SG/SM/7871
POP/805
28 June 2001

SECRETARY-GENERAL PAYS TRIBUTE TO
2001 POPULATION AWARD WINNERS

NEW YORK, 28 June (UN Headquartes) -- Following is the text of remarks by Secretary-General Kofi Annan at the 2001 United Nations Population Award ceremony:

I am delighted to join you in paying tribute to the winners of the United Nations Population Award for the year 2001.

This is the nineteenth anniversary of the award. The intergovernmental Committee for the United Nations Population Award continues to do an excellent job in carrying out the mandate entrusted to it by the General Assembly to recognize outstanding contributions in this vital field of work.

Since its inception, the award has honoured 34 individuals and institutions.Today, we add two more winners to those admirable ranks.

Each has blazed a trail in their area of expertise. Each has inspired thousands of others to get involved in population issues.

Most of all, each has enabled people throughout the world to enjoy better standards of living. That is, of course, the ultimate test of our work.

The winner in the individual category is Dr. Nafis Sadik, known to you all as the long-time Executive Director of the United Nations Population Fund. Nafis has played a central role in making the United Nations Population Fund one of the United Nations' great success stories. Her training as a medical doctor, her extensive experience working with the poor in Pakistan, and her exceptional leadership skills were a formidable combination during decades of dedicated service with the United Nations.

Not least, she was also the first woman executive head in the United Nations system.

With great courage and wisdom, Nafis helped to bring about enormous changes in the field, in particular as Secretary-General of the Cairo Conference on Population and Development. Where once the international community viewed population issues almost solely in terms of fertility, today we understand the need to look at women's and reproductive health in general. And where once population issues were seen in isolation, today they are viewed as an integral part of development.

Nafis's commitment to women's health and women's rights helped make this new paradigm possible. Millions of women and girls around the world -- and men, too, I should stress -- owe her a great debt of gratitude for these contributions. I, too, on a personal level, am grateful for the advice she rendered as a part of the UN management team in the past several years. And she continues to advise me. She richly merits this recognition and I have no doubt she will continue to be an important voice in the field.

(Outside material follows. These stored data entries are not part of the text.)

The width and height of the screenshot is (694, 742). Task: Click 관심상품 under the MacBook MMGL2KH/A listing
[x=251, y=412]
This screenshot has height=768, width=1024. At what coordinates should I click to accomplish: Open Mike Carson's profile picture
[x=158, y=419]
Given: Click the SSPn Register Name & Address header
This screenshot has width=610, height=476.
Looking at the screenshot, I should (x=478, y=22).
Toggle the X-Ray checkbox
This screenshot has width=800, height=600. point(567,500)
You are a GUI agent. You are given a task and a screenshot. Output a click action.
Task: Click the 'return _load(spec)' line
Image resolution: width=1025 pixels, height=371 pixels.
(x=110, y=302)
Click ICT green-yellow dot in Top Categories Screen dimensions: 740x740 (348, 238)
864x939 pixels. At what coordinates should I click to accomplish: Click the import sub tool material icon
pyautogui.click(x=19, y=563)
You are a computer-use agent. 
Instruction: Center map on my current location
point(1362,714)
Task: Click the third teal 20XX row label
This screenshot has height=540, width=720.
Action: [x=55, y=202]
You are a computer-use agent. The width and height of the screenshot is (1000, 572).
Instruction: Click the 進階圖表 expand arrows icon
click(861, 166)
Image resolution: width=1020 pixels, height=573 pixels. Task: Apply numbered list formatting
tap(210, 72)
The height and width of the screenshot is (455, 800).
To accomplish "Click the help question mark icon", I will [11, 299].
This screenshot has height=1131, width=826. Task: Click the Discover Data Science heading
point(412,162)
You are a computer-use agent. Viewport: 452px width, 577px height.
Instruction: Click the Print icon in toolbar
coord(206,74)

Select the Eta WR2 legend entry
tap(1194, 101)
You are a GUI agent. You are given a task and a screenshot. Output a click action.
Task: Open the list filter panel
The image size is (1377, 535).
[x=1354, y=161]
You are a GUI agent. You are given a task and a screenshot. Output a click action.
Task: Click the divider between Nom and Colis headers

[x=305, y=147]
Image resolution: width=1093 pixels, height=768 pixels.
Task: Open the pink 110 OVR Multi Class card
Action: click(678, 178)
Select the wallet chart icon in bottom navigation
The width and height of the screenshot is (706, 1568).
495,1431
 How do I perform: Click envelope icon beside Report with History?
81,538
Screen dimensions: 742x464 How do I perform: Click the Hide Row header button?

This year's winner in the institutional category is the Japanese Organization for International Cooperation in Family Planning, represented today by its distinguished Executive Director, Mr. Yasuo Kon.

The commitment of Mr. Kon's organization to the developing world is clear. With projects in 26 countries in Africa, Asia and Latin America, its presence is truly global. And with projects focusing on education and reproductive health, its efforts are making a real difference.

Some of these projects have focused on community-based approaches to family planning. Others have sought to build up a nation's precious human resources. Still others have mobilized funding. All of them have made a significant contribution to our collective efforts to meet the goals set by the Cairo and Beijing Programmes of Action.

The population of the world is now reaching successive milestones with alarming speed. It took the world 110 years -- from 1820 to 1930 -- to grow from 1 billion to 2 billion. It is now estimated that we will grow from 6 billion to 7 billion in less than 9 years.

Such numbers should be a call to action. I look forward to working with all of you in rising to this challenge. And I look forward to the inspiring contributions that will no doubt be made by future Population Award laureates in the years to come. Thank you very much.